Sioux Falls City Council considers public testimony time limit - KSFY News - Sioux Falls, SD News, Weather, Sports

Sioux Falls City Council considers public testimony time limit

Posted: Updated:

The Sioux Falls City Council is debating whether or not to put a time limit on public testimony during meetings. The proposal aims to keep the meetings consistent, but opponents say it will prevent voices from being heard.

Time is a precious commodity, one the city council is trying to keep from the public... or are they? By putting in a shot clock, Mayor Mike Huether says the council simply hopes to stay on topic.

"I think that for the most part they're trying to find that balance between getting the people's input as well as getting things ultimately done and having a productive and effective meeting." said Huether.

Five minutes sounds like a short window but when it comes to debate, five minutes is more than enough.

Travis Dahle teaches debate at Washington High School. While there are different forms of debate, Travis teaches his students to make their point in sometimes less than three minutes.

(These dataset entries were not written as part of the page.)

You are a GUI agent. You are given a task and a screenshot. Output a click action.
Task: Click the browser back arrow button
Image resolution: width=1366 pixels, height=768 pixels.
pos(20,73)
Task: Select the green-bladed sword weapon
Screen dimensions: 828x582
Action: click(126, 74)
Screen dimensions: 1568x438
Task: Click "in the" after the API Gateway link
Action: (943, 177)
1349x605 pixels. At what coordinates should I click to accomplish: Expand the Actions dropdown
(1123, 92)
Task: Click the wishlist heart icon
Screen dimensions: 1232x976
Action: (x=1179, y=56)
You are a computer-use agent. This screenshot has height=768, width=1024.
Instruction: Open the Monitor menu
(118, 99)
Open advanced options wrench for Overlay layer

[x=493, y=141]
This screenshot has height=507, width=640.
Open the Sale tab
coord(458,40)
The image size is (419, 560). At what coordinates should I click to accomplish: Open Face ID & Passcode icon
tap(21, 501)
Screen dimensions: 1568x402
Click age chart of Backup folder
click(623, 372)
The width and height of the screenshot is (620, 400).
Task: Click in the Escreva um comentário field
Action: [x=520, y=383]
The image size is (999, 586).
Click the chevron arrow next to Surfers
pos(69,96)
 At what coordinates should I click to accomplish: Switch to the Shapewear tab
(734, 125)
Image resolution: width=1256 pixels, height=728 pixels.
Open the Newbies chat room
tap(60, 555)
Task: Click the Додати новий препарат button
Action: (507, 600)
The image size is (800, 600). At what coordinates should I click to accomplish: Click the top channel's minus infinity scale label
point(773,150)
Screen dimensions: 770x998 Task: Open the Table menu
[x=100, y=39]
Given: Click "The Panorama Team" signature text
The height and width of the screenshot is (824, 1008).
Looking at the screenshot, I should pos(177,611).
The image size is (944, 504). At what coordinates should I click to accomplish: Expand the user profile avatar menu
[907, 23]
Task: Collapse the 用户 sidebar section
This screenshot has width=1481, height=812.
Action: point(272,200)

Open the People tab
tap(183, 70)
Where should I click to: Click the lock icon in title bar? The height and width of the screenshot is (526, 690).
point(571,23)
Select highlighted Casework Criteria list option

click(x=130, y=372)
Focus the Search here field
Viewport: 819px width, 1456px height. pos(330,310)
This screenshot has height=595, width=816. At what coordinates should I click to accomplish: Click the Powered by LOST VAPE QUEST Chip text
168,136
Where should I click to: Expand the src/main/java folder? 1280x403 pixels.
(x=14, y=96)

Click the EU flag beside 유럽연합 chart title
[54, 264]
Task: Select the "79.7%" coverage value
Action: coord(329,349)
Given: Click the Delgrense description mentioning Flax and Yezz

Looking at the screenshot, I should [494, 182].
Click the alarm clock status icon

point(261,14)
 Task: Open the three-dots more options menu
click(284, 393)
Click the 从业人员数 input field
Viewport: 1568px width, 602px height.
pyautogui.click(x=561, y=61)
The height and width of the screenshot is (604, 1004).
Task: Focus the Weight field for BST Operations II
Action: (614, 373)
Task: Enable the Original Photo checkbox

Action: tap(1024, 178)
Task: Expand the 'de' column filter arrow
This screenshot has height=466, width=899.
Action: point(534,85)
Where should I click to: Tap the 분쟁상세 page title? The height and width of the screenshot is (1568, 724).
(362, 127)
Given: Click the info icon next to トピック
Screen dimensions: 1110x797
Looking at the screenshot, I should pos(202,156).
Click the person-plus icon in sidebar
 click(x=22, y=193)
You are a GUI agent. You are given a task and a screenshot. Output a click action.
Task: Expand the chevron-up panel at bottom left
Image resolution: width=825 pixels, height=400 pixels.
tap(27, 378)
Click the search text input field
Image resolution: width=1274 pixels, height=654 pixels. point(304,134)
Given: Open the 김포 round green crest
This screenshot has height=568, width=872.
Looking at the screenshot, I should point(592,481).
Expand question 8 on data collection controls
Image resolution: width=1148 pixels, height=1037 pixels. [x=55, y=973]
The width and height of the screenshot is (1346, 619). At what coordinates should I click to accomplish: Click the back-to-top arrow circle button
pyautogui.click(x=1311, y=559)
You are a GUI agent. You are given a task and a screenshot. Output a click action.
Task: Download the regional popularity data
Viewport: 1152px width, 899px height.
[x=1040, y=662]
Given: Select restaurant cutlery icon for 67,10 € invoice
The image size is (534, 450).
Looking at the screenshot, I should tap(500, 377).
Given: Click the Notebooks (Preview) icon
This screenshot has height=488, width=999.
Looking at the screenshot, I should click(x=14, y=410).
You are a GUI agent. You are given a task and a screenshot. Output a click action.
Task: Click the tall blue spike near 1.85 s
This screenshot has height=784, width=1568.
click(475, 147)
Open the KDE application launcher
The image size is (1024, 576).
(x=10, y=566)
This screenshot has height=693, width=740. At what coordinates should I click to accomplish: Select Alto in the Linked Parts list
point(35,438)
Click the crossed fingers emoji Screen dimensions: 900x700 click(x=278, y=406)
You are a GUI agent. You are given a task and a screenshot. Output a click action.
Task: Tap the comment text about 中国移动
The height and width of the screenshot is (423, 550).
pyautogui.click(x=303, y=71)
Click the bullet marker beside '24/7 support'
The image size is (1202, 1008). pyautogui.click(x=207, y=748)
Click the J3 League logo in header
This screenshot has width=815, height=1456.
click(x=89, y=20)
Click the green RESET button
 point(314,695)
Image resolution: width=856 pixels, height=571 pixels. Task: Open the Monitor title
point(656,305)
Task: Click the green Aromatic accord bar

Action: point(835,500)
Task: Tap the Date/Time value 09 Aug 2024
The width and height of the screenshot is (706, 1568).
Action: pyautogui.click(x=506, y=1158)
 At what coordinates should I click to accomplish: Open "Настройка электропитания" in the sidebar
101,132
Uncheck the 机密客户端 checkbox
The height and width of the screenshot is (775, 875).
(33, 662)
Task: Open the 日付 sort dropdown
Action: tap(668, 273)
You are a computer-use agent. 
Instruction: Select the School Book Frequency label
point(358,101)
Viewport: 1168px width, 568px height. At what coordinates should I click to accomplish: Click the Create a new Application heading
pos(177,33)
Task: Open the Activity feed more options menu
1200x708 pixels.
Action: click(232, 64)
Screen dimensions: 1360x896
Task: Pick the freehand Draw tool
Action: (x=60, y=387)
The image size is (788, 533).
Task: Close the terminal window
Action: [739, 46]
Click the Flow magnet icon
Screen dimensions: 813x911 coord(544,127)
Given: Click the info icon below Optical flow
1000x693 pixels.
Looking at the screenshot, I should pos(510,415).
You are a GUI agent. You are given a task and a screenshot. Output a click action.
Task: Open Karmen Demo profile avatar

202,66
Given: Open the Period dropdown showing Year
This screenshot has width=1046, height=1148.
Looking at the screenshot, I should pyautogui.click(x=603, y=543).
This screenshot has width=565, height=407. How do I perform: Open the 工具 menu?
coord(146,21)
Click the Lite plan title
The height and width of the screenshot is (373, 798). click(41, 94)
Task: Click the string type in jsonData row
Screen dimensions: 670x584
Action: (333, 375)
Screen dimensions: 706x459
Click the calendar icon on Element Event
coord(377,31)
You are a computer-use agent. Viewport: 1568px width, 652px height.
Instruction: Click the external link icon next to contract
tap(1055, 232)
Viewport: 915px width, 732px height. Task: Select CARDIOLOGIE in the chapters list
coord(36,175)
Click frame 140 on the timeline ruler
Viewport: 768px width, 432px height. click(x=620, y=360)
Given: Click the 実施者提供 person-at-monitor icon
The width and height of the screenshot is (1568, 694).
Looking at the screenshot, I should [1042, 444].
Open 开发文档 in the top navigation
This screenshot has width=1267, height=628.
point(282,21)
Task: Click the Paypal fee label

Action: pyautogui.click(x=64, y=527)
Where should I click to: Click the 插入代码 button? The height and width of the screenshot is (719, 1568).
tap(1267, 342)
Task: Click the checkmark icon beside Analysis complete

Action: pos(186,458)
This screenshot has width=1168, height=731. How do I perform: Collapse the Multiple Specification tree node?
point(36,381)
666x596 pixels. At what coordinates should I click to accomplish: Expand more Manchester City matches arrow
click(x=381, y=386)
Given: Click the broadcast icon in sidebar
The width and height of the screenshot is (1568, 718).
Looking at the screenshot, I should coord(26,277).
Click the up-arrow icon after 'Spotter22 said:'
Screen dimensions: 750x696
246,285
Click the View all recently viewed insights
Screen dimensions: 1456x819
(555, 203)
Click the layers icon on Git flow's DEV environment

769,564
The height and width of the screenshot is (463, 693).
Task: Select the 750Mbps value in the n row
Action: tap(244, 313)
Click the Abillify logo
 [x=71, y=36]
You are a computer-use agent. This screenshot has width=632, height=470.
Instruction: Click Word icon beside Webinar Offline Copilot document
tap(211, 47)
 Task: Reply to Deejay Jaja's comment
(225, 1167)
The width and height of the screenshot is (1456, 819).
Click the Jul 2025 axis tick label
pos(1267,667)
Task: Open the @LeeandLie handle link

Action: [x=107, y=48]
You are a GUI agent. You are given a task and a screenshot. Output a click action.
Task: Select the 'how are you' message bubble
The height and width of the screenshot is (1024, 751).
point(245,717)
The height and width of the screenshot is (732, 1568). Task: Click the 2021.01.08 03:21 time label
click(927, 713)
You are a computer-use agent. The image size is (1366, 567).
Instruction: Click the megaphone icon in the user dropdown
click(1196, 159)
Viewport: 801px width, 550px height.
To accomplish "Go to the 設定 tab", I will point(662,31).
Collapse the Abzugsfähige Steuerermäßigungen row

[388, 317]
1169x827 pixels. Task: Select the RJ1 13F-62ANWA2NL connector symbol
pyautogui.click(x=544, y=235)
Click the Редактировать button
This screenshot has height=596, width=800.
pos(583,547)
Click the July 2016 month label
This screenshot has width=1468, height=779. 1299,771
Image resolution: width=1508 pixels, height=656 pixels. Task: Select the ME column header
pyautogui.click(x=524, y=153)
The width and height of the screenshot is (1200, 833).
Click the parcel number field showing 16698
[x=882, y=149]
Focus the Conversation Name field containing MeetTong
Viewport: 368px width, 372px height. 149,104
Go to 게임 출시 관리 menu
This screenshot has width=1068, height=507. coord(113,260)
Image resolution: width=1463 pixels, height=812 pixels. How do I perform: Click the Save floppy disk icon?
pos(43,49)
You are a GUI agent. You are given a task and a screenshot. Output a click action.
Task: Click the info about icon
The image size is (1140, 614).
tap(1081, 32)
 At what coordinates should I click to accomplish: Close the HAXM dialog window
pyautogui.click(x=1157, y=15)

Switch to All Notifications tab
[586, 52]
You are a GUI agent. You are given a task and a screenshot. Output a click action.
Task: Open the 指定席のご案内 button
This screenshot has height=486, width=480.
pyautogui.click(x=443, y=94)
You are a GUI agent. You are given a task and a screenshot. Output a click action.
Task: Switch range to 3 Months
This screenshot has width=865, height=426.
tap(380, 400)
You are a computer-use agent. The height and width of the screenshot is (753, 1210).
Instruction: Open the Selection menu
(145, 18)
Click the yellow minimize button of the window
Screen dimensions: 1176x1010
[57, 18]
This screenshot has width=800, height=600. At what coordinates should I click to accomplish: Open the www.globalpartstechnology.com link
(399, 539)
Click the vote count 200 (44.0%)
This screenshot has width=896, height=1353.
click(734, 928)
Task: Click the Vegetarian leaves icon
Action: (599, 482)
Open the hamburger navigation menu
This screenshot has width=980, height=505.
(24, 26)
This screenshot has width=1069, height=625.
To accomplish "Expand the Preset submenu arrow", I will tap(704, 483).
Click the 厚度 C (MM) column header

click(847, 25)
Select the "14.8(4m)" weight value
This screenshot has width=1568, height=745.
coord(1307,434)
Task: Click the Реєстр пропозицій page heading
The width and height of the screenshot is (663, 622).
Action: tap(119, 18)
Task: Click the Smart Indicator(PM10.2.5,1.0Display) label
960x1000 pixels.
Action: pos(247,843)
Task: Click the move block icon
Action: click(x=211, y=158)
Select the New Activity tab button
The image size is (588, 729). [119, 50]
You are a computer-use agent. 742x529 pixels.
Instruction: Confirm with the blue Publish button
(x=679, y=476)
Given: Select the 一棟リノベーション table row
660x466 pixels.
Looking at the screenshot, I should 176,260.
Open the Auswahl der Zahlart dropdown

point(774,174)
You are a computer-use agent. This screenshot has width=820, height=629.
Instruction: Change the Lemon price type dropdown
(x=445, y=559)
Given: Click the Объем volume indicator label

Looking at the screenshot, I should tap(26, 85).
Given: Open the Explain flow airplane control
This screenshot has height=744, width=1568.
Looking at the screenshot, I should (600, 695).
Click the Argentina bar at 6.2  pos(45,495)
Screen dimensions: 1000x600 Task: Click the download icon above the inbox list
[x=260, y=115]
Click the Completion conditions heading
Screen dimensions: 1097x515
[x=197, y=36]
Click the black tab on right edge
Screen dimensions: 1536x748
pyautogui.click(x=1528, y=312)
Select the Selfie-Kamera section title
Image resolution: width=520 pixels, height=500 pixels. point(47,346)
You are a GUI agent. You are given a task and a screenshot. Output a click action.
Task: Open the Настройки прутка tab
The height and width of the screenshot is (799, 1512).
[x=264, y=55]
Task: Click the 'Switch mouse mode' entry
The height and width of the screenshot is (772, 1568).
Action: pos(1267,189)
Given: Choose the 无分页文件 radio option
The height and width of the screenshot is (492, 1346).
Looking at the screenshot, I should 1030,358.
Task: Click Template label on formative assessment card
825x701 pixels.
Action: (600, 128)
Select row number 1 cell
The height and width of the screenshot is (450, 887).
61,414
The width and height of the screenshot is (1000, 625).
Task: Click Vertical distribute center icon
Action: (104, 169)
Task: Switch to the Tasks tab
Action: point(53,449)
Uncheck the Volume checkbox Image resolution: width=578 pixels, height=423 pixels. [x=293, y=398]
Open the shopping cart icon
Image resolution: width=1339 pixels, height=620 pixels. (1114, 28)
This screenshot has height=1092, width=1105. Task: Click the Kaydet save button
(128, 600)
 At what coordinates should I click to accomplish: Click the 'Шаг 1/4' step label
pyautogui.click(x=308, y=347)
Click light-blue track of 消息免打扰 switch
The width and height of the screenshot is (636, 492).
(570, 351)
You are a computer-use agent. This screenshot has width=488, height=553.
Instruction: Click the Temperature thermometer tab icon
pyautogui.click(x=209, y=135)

He thinks having a time limit could actually help focus the council discussion.

"If you limit it, it forces people to choose okay what am I going to say? How am I going to say it? Has this been repeated before? If it has, you can reference it but you don't have to go on and on about the same thing that somebody else just spent five minutes covering." Said Dahle.

But Travis says some voices could be overlooked if the issue is big enough. in past council meetings, time has only been an problem with hot-button topics like new Walmart proposals, the texting and driving ban, and of course Snow gates.

As the head of these meetings, Mayor Huether decides how much time each side gets at the podium but it's the councilors who can grant more time if needed. If the issue is big enough the mayor has no problem going to overtime.

"It's not just the city council meeting where the council or this mayor is engaging the public it's happening in a major way before and after that meeting." Said Huether.

But for now, if you do speak up at the council meetings, you don't have to beat the clock. The time limit is still just a proposal and the council will continue the discussion at their next work session.